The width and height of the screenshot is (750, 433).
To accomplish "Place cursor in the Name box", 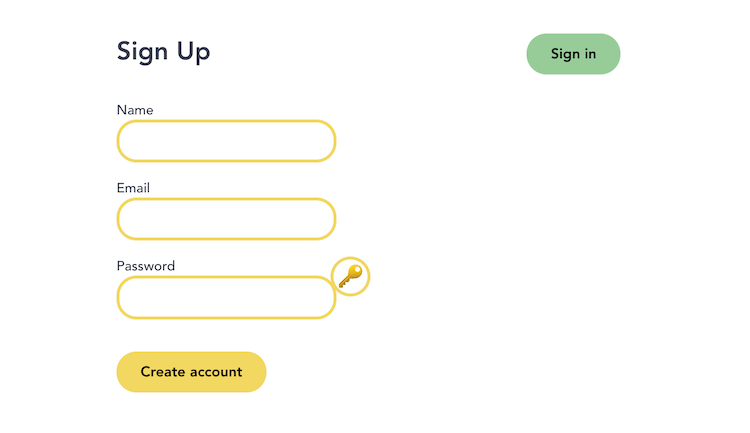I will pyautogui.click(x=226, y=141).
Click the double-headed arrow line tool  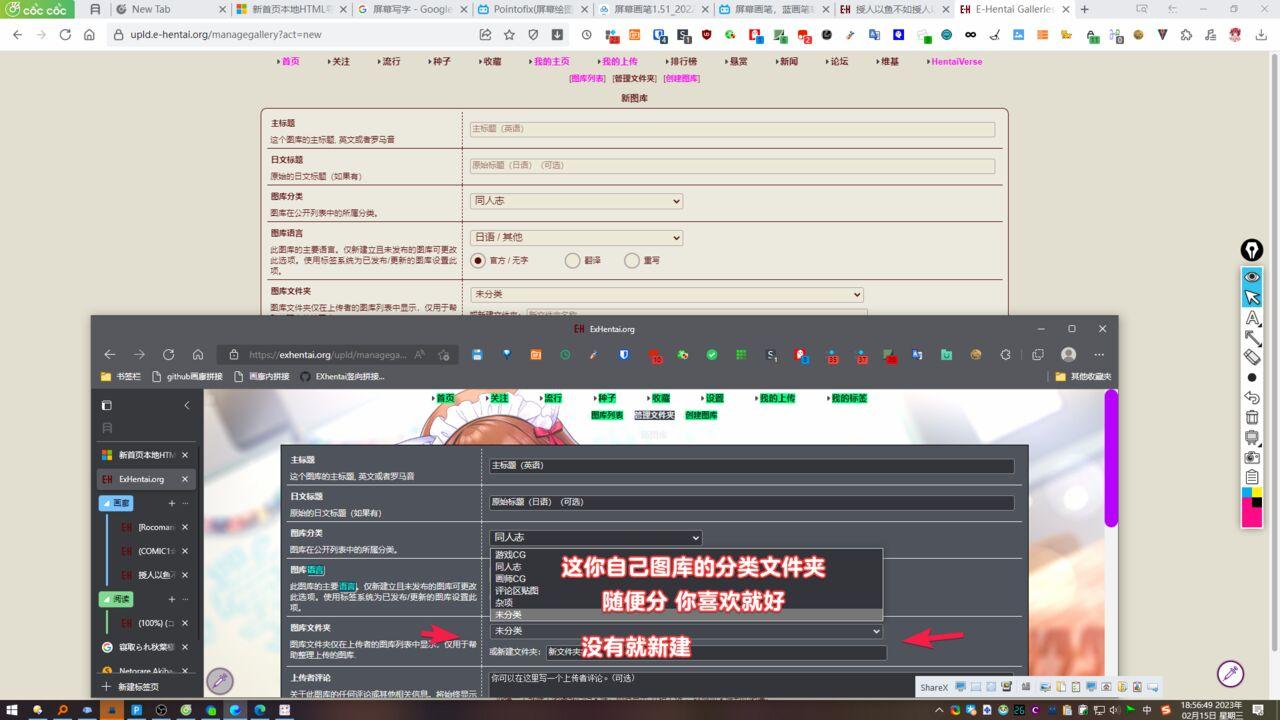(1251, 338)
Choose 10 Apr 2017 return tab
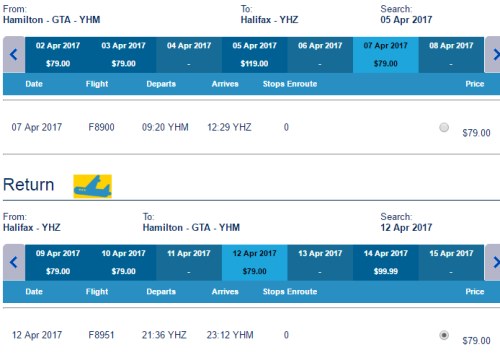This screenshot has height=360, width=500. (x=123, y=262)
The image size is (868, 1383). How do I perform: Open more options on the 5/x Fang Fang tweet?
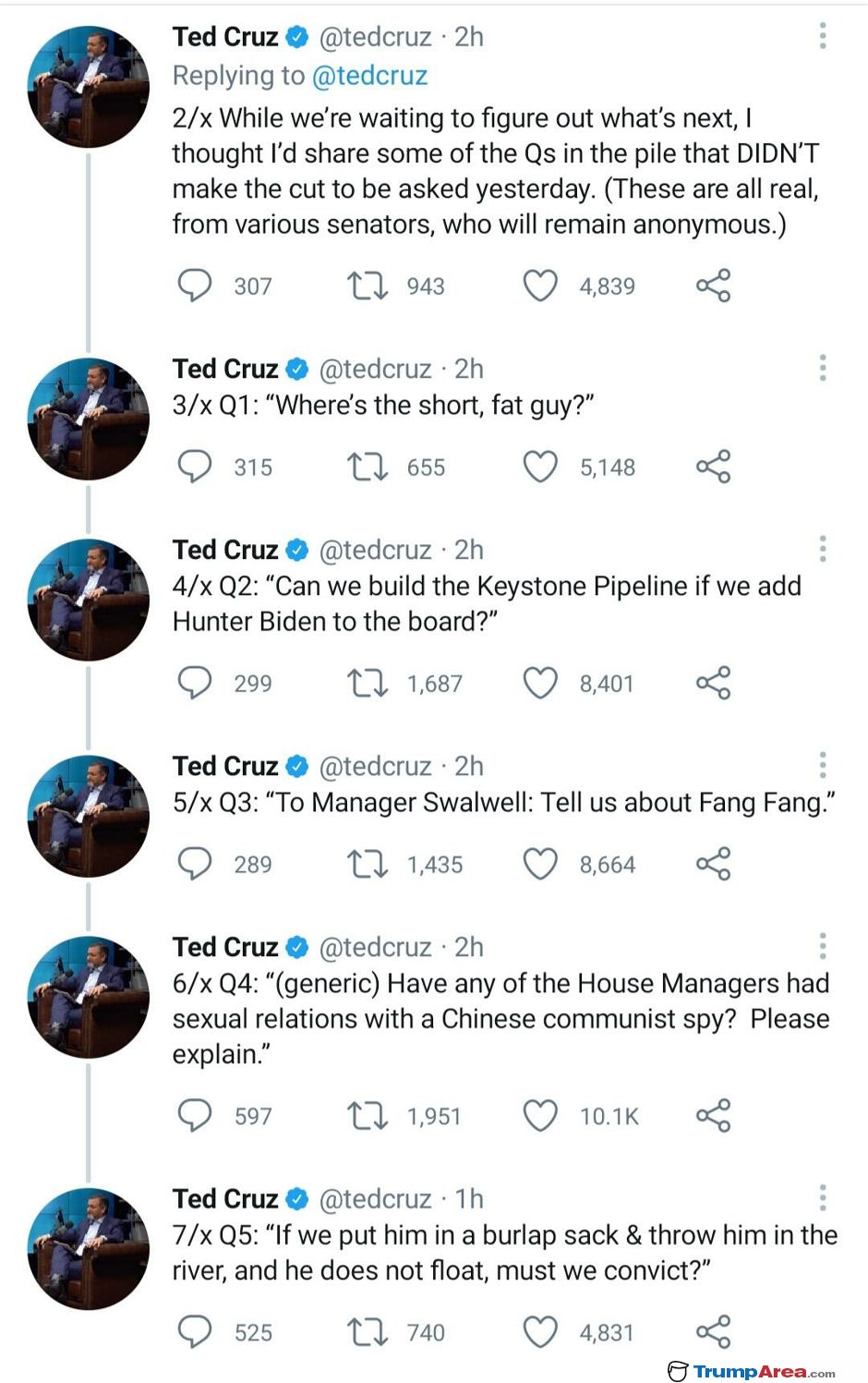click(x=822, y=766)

▬▬▬▬▬▬▬▬▬▬

* **Instructions to follow**: Lines starting at the one with "Choose 10 Apr 2017 return tab" and ending at the last line of the entries above must be restated word for word, with pictures omitted.

* **Finished task**:
Choose 10 Apr 2017 return tab
This screenshot has height=360, width=500. (x=123, y=262)
The image size is (868, 1383). How do I perform: Open more options on the 5/x Fang Fang tweet?
click(x=822, y=766)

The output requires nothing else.